Yayo Herrero. "Metamorphosis". Book
Hello friends,
Either I am a victim of the poor communication of many members of the group and most of you already know the book and/or the author, or it is for another reason, but I did not know the book or the author.
The fact is that a couple of days ago it was my birthday and my son Toni, along with Mar and her daughters gave me this book. Toni told me that reading the back cover, and "given your fondness for humanist groups, I imagine you will like it".
I thought it would be one more of the twenty-odd bedside books.
Normally, when I go to sleep, I take a book from the one I have on my headboard, depending on what interests me at that moment. Depending on the dream, I read a page or two, sometimes more, and, when my eyes close, I put the dot in the book, and then book and glasses at the headboard and fall asleep.
The same day (night) I started reading this book, out of curiosity and novelty, I read well over two pages and decided to interrupt the habit of pecking at all the books, let them rest for a while and read this book until the end. Many books, when you finish them, leave you the same as before you started them, although most of them provide you with a change, either they give you some knowledge you didn't have, or some new ideas, and the most influential ones, even, can make you change your way of thinking or even some behaviors (they modify you, improve your personality and behavior). that is, they educate you, they train you. When part of the information they give you you incorporate into yourself, you learn it, you take it for yourself. And this is the case with this book for me. It is a case of education in the opposite direction: It is said that parents, always, and school for a while, are the main educators of each person. In this case it is a child who educates the father instead of a father who educates the child. And it is not the first time that this has happened. Also 26 years ago, also on the occasion of a birthday, all the children gave me "Solc. Catalan literature with commented texts", one of the 20-odd bedside books of permanent consultation. But the first one who had given me an informative-formative book had been Fred a year before we were married. I had already "fallen off the horse", but it hadn't been an eternity of years either, the bad beast had not yet descended into hell, and the history books we had here had to be taken with a grain of salt. He gave me: "History of Francoist Spain" by Max Gallo edited by Ruedo Ibérico, which provided me with more objective information and not as partisan as that of the books published in Spain with the corresponding "nihil obstat".
What does the book's flap tell us about the author?
Yayo Herrero (Madrid, 1965) is a consultant, researcher and professor in the fields of political ecology, ecofeminism and education for sustainability. He is currently a professor at the University of Cantabria.
She holds a PhD in Society, Politics and Culture from the University of the Basque Country, as well as a degree in Social and Cultural Anthropology, a diploma in Social Education and in Agricultural Technical Engineering.
She is an activist and collaborates with various media. She is currently a member of Garúa Sociedad Cooperativa and director of the editorial board of CTXT. She was the state coordinator of the Ecologists in Action platform and director of FUHEM.
She is the author of The Five Elements. An ecological literacy primer (2021), Absences and losses (2021), Educating for sustainability. An Ecofeminist Look at Education (2022) and Toma de tierra (2023). He has written in collective books such as Cambiar las gafas para mirarr el mundo (2011), La gran encrucijada (2016) and Petróleo (2018). She is also co-author of the illustrated books Climate Change (2019) and Human Rights (2022)

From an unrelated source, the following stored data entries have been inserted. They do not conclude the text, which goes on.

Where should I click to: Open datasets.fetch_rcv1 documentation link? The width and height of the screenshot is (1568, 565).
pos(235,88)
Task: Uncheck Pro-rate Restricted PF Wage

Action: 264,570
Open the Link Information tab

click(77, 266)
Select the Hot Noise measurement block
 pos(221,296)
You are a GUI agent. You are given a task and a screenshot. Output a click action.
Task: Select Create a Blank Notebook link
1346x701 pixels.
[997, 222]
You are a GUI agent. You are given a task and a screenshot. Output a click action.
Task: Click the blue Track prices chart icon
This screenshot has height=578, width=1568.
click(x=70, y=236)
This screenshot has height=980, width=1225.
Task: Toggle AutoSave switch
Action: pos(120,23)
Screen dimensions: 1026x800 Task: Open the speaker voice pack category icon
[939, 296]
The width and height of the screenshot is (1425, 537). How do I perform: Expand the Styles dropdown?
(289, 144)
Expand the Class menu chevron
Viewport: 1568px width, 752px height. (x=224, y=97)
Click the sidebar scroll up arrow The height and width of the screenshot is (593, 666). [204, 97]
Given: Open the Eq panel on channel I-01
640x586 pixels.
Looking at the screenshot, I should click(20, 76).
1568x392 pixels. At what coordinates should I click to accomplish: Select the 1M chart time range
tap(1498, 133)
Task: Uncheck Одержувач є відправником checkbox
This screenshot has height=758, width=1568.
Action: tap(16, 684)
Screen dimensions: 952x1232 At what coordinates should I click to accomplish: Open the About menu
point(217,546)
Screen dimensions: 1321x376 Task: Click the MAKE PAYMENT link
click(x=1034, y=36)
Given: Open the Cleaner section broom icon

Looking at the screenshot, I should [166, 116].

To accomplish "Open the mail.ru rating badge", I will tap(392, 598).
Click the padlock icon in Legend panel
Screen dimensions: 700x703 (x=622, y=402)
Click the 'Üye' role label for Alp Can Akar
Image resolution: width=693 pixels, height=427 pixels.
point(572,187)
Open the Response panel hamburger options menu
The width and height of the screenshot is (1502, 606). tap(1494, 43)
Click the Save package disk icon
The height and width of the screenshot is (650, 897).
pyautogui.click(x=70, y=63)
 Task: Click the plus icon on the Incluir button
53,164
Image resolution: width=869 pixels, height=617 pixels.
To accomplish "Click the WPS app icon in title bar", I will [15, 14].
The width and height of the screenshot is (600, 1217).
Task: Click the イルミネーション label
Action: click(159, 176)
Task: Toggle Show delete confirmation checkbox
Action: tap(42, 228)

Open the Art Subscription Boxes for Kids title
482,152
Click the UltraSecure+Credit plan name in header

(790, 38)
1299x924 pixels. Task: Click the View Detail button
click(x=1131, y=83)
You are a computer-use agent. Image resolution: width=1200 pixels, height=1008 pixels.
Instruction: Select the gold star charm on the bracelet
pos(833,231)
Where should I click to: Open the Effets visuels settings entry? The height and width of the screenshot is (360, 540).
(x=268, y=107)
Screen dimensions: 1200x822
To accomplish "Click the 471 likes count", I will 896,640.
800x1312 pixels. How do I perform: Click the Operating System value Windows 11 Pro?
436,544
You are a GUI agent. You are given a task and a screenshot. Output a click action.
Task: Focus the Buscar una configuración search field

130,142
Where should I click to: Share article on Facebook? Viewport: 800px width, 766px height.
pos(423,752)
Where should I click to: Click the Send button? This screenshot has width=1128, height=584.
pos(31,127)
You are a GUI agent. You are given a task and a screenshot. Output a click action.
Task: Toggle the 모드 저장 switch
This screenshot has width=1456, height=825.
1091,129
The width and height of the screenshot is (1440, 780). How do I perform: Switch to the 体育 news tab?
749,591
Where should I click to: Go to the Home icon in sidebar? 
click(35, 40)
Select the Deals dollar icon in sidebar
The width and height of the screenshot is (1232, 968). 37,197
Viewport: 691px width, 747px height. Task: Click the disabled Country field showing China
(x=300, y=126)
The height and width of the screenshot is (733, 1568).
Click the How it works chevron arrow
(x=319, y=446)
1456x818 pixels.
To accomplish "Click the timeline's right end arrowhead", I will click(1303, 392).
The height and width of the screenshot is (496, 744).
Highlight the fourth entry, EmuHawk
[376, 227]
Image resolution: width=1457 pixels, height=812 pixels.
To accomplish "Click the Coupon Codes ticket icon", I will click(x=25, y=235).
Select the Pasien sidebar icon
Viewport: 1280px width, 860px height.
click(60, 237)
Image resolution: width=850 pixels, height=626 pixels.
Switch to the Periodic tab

What does the back cover of the book tell us about the book itself?
In the face of the multiple crises of our present and the defeatist responses imposed by the ultra-right and other devastating forces of life on Earth, we must promote a radical transformation of our society, an authentic anthropological revolution.
Through participatory community processes of learning, dialogue and policies that cover all areas of life, a social metamorphosis must be promoted that guarantees a fair future for all on a planetary scale.
Yayo Herrero, in this essay, analyzes the drift of extractivist capitalism and, from an ecosocial perspective, deploys arguments and strategies to abandon the culture of misdirection in which we find ourselves and lays the foundations to get closer and closer to another possible world.
Some paragraphs of the book:
"... people that I have so many times in front of me and with whom I share, without contemplation, data and experiences that show that the world in which we thought we lived no longer exists".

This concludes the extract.